The Seattle Film Institute moved to Queen Anne after their former location in Capitol Hill became too small. 

The Seattle Film Institute moved to Queen Anne after their former location in Capitol Hill became too small. 


Russell Jander, 27, leans toward a computer, trying to erase some of the background noise from his short film. He is one of the Seattle Film Institute’s (SFI) certificate students who is about to graduate.

After earning his bachelor’s degree, he wanted a career in film and attended SFI.

“I saw that the film industry in Seattle was still young but incorporating new technology in a way that I thought was really interesting,” Jander said. “I don’t want to make films the same way they’ve been doing it for the past 100 years — it’s time for a new process.” 

An energized community

Two months ago, SFI moved to the Interbay neighborhood. The move was an improvement for Jander, he said: It’s close to his home in Ballard and close to a lot of filming locations.
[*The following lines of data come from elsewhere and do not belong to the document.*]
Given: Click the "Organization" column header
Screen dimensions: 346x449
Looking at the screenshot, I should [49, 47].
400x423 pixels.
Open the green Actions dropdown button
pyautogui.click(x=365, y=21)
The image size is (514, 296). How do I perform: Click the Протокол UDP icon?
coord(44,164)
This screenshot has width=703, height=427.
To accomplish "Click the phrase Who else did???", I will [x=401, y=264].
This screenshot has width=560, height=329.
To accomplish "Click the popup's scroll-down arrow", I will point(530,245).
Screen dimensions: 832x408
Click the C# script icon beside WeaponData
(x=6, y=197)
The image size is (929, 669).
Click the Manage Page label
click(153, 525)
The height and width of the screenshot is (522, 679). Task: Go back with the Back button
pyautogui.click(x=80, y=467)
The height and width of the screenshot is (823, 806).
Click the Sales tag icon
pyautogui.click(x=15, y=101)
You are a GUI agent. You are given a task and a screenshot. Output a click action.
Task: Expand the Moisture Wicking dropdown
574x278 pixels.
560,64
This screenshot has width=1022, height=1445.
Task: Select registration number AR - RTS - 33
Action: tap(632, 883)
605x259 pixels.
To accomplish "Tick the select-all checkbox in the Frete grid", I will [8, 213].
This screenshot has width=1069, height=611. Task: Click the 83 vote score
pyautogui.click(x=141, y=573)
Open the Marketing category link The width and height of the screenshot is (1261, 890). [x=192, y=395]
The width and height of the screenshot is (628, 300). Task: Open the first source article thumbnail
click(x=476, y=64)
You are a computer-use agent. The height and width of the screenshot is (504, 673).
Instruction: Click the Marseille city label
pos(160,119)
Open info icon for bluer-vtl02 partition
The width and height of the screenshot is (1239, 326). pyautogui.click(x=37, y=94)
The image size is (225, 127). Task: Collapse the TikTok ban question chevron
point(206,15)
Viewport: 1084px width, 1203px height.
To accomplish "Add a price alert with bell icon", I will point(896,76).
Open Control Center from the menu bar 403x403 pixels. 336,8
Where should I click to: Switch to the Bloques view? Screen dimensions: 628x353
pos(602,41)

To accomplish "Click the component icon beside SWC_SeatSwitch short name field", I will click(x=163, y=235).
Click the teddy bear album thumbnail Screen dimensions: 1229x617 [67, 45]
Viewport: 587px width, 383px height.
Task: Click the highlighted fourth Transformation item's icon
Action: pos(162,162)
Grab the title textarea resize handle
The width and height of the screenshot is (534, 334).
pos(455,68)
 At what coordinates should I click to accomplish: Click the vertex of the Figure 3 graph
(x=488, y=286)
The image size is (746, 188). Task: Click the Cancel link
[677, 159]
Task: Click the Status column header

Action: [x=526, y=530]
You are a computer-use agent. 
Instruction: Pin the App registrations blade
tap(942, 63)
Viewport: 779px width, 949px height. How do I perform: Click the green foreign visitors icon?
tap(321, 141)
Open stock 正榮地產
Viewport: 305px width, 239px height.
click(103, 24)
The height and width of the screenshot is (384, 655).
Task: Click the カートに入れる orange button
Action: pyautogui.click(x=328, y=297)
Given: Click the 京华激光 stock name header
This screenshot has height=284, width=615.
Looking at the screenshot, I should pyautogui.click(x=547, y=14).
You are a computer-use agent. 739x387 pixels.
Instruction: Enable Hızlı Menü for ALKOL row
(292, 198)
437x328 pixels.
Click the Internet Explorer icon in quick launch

SFI started as part-time and evening classes in director David Shulman’s living room in 1994.

“The original energy of the school was driven by the students themselves,” Shulman said. “It wasn’t like from up high that we designed this curriculum. 

Students were coming to us and saying, ‘We want to learn filmmaking, and there’s no place to do it.’”

The program has expanded and now includes certificate programs in filmmaking, 3D animation, motion graphics, acting for film and sound design and recording arts. They also have a bachelor’s degree in filmmaking, a master’s in filmmaking, a Masters of Fine Arts in producing and filmmaking and a Masters of Music in film composition. 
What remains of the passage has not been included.